Factors To Consider When Choosing A Side Hustle

Factors To Consider When Choosing A Side Hustle

To be clear, we don't mean what is your favorite hobby. When trying to make some extra money, it's best to pick a side hustle that can contribute in some way to your income stream. If you like knitting but don't have any friends or acquaintances who knit, then it might not be worth your time and resources to start a knitting business just because you enjoy the activity itself.

Think about what you're good at, and assess whether that's something you could use as a side hustle. If, for instance, you enjoy being outdoors and are an expert gardener, consider starting up a gardening business where people pay for your services or buy your homegrown produce.

If nothing else comes up as an option that can be transformed into a side hustle, think about things you'd be willing to learn more about if it meant making money on the side. 

While it can take time and effort to learn new skills or hone current ones (and those efforts may only result in minimal income), it is possible that the experience alone will lead to other opportunities in the future—or even get you another job with more pay down the road!

Is it a good fit with what you do now?

To make things easier, your new side hustle should have some overlap with the work you do in your main career. It might be good to explore additional income opportunities within the same industry or field. 

For example, if you're a small business owner who specializes in hardware and software installation services, you might want to consider offering maintenance and troubleshooting services as well. 

By doing so, you'll be able to take advantage of your existing knowledge and skills while also making your primary client base happy by expanding the suite of products or services they can purchase from you.

Another good way to find related side hustles is by looking at complementary activities within a similar industry or field. For example, if you're a graphic designer for an architectural firm that specializes in commercial building projects, it might be a good idea for you to use your free time to look for freelance opportunities related to residential architecture—a lifelong dream of yours that's not adequately addressed by the projects assigned through your current job. 

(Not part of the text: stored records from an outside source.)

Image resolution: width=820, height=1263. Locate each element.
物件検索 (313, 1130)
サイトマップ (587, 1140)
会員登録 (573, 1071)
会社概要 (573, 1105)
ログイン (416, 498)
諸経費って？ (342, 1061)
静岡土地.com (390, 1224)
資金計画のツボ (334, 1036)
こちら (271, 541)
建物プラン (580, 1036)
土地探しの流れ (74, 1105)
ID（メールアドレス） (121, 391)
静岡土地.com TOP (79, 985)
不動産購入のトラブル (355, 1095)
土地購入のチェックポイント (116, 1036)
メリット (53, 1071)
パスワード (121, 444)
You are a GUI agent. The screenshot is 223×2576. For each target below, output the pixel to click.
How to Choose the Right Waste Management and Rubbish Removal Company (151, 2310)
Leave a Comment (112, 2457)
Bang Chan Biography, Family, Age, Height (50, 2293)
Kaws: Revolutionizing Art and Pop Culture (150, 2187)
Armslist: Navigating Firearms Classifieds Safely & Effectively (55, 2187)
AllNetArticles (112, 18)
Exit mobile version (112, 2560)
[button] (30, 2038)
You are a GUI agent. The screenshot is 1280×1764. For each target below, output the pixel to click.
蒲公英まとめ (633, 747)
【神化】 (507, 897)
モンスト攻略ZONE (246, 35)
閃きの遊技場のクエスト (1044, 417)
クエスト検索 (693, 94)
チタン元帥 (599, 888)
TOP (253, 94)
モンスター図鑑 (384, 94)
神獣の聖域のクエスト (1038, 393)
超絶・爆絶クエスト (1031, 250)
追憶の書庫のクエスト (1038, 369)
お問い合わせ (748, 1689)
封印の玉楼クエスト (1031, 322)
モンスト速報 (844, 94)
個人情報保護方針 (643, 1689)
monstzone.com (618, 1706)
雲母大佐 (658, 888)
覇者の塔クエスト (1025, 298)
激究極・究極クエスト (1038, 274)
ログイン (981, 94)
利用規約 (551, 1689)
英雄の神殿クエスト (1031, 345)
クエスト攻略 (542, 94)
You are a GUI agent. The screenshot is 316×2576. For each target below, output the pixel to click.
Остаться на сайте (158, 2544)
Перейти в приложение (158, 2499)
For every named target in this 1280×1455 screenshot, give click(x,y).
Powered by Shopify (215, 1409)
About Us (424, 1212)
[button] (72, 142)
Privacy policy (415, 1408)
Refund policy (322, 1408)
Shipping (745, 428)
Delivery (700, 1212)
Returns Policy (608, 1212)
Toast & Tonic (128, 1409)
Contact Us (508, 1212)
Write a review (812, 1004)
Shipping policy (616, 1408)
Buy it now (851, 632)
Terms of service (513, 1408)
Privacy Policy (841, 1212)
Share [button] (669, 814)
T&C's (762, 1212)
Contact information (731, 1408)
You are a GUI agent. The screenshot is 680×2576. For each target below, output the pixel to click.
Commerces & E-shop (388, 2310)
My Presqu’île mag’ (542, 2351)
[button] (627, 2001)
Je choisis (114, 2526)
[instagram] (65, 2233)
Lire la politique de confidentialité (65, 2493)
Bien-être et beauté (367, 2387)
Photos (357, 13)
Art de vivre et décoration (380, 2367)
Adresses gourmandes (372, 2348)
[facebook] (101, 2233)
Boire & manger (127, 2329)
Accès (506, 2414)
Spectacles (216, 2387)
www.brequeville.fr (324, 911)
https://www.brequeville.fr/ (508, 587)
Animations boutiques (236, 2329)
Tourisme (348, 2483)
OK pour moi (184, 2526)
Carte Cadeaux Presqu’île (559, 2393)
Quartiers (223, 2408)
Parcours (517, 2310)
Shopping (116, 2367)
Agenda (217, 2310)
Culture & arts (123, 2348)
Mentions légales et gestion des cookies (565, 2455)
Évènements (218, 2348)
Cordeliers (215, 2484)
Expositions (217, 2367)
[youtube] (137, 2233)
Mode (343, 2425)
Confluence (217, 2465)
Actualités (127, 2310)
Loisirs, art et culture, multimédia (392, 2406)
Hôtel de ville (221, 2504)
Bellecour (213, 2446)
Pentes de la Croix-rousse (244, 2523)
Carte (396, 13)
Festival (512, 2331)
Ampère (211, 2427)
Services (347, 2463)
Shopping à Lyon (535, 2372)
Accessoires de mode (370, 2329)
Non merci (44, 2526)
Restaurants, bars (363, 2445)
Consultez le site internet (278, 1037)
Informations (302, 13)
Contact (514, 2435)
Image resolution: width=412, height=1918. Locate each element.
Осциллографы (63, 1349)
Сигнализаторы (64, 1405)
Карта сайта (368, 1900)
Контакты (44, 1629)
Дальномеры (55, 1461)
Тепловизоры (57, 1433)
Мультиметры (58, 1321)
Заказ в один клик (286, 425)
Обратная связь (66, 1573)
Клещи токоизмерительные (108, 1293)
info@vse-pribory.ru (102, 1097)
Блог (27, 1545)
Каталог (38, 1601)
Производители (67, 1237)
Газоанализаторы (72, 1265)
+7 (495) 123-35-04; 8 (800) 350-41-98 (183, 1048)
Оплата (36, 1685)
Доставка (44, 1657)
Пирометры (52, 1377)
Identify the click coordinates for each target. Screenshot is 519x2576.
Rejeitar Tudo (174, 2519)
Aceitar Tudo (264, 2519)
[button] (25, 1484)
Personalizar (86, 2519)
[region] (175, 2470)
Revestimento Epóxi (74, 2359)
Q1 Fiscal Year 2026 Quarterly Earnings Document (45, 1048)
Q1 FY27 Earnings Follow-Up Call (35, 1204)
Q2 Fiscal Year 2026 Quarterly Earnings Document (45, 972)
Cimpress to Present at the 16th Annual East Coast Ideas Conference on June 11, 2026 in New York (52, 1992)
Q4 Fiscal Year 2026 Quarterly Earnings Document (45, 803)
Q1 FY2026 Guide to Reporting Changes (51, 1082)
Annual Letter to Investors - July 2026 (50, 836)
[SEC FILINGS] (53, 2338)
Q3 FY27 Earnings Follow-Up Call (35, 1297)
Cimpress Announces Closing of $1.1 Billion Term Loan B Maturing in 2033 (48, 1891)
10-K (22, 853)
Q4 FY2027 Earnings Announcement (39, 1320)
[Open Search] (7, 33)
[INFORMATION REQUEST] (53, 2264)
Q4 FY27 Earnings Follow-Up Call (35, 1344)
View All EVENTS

You will already have experience working with design tools such as Adobe Illustrator and SketchUp Pro since those are used by all types of architects; this means that getting started on these types of jobs shouldn't take long either!

Does it fulfill an important need in your community?

A worthwhile side hustle should fulfill an important need in your community. For example, a dog-walking service could be an important way to give busy pet owners the peace of mind that comes with knowing their dogs are getting regular exercise. On the other hand, selling goat cheese might not fulfill an important need in your community.

Is there potential for growth?

As with any side hustle, it’s always worth considering whether your work could become a full-time job. While this might not happen for every side hustle, there are several reasons why aiming for a potential career might not be such a bad idea:

  • You might want to continue this work after the pandemic ends. If you’re going to stay in your job anyway, it’s worth considering whether your hobby could feasibly become more than that.

  • You might want to grow this into a full-time business and sell services or products by yourself. Remember that if you already have an existing business, you don't need another one — and if you do decide to start one up, later on, make sure it doesn't distract from your main focus or involve doing unnecessary busywork.

  • You might want to expand so that other people can help out or join in too. For example, if you're teaching online classes about something like photography then there's no limit as long as people keep signing up (and paying). 

    This option is also great because it means more money coming in from each individual person which offsets some costs associated with having them on board (like taxes). And finally -- it gives everyone involved an opportunity to network within their industries while working alongside each other!

Choosing the right side hustle is about finding one that works for you.

When choosing the right side hustle, it's important to find one that works for you. As with full-time employment and other investments of time, energy, and money, your side hustle is much more likely to be successful if you genuinely like doing it!

You also need to consider how the side hustle fits in with your current job or business. Is there a way to integrate them? Can you sell something through your current business that complements what you're already doing? 

For example, if you're running a small landscaping business serving residential customers in an affluent suburb, maybe adding lawn mowers or weed whackers from brands like Black & Decker could be a good move. Or maybe even gift cards to the local hardware store so customers can make needed repairs themselves.

Finally, ask yourself: "Is this something I can grow?" This applies whether you're making things by hand at home or freelancing on Upwork. When starting out with any new endeavor—whether it's learning how to code or restoring vintage motorcycles—identifying ways that the project has room for growth is critical. Maybe selling custom-made leather jackets will get old after a while; but in addition to selling refurbished Harleys, perhaps there's an opportunity here to start offering motorcycle tours of famous American highways (Route 66 anyone?).